On en dit, des choses, aux futures mères… On leur dit qu’elles sont belles, souvent, qu’elles ont un beau ventre, on les félicite… On leur demande, parfois, si c’est pas des jumeaux, on leur demande si c’est pas trop dur, pas trop lourd… On leur dit qu’elles ont de la chance, et puis de profiter… On leur dit « moi, quand j’étais enceinte… » et on leur placarde dessus une vieille nostalgie qui leur appartient pas…
On leur demande où elles vont accoucher, si elles vont allaiter, si elles savent le sexe. On leur recommande un pédiatre, et presque une école maternelle. On leur demande si elles vont prendre un congé parental, ou si elles ont choisi une nounou. On leur dit que c’est tellement beau, que ça passe tellement vite. On leur balance des conseils non-sollicités, des jugements à l’emporte-pièce. On leur dit de laisser pleurer. Ou de ne pas laisser pleurer. On leur conseille des bouquins géniaux. Ou des pourris (chacun ses goûts). On leur dit que c’est une période magique, qu’il faut profiter, « moi, quand j’ai eu mon bébé… ».
On leur dit des trucs rose bonbon, c'est ça la couleur de la maternité, non ?
Devant les futures mères, chacun replonge dans ses expériences ou dans ses fantasmes. Ressort les images d’Épinal. Pense aux petits pieds, aux petits pyjamas, au bébé dormant comme un bienheureux. Raconte le bonheur, l’ocytocine, l’odeur incomparable de la nuque. Les souvenirs radoucis par le prisme des années, et par l’imaginaire.
Mais qui leur dit la vérité ?
Qui leur dit la vérité rouge sang ?
Que l’accouchement est sexuel, qu’elles sont pas obligées d’avoir mal. Que peut-être ce sera intense et transcendant, orgasmique. Que peut-être ça balaiera toutes leurs croyances en même temps que leur identité. Que peut-être ça les clouera au sol pendant des heures. Que peut-être elles auront l’impression de crever.

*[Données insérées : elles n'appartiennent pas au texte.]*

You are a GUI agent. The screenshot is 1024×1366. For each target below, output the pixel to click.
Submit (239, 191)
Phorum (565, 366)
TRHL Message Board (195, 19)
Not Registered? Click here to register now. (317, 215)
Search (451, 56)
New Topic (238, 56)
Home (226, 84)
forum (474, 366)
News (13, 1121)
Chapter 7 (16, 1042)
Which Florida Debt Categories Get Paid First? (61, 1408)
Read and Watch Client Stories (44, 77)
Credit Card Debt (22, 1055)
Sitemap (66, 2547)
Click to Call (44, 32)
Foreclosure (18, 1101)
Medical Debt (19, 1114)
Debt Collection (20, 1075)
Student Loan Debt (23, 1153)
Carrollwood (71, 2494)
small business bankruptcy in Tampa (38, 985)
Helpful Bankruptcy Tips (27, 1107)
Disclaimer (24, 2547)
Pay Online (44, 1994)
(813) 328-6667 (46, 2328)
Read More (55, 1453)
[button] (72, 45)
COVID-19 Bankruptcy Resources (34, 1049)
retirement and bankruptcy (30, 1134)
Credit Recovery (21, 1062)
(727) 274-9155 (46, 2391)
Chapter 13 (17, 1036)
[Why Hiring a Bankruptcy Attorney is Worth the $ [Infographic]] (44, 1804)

Que peut-être les techniques apprises en cours de prépa ne serviront à rien. Ou au contraire, que le yoga, l’haptonomie ou l’eau chaude les sauvera. Qu’il y aura du sang, qu’il y aura des fluides, qu’elles seront mammifères pour quelques heures, le cerveau reptilien aux commandes. Que le mental n’y connaît rien, mais que le corps sait tout.
Qui leur dit la vérité orange flamme ?
Que parfois elles vont craquer, se sentir submergées d’impuissance et de colère devant des remarques déplacées, devant des commentaires ou des regards réprobateurs. Que parfois ça va bouillonner dans leur ventre et dans leur tête parce que personne ne les écoute, parce que personne ne les comprend, parce qu’elles donnent leur maximum et que personne au monde ne semble en prendre la mesure. Que parfois même leur bébé qu’elles aiment d’amour fou va les rendre dingue par ses pleurs incompréhensibles, ses chagrins incompressibles et démesurés. Que parfois elles vont péter les plombs, mais que ce sera ok, parce que les mères en ont le droit, dans la vraie vie.
Qui leur dit la vérité jaune soleil ?
Que le contenu des couches de leur bébé sera une de leurs sources de joie. Jaune d’or, jaune moutarde, ah, attention, vert caca d’oie ! Que lesdites couches fuiront toujours sur leurs vêtements blancs, de préférence hors de la maison. Et que pour faire partir tout ça il faudra étendre les fringues encore tâchées au soleil à la vue de tout le quartier. Que d’ailleurs, au bout de quelques mois, les « tâches propres » seront considérées comme acceptables sur presque tous les habits de bébé. Et parfois des parents. Que c’est pas grave, parce que les histoires de pipi-caca, ça va être leur quotidien pendant au moins 5 ans. Que leur tolérance et leur perception des odeurs « suspectes » seront totalement chamboulées. Question de survie.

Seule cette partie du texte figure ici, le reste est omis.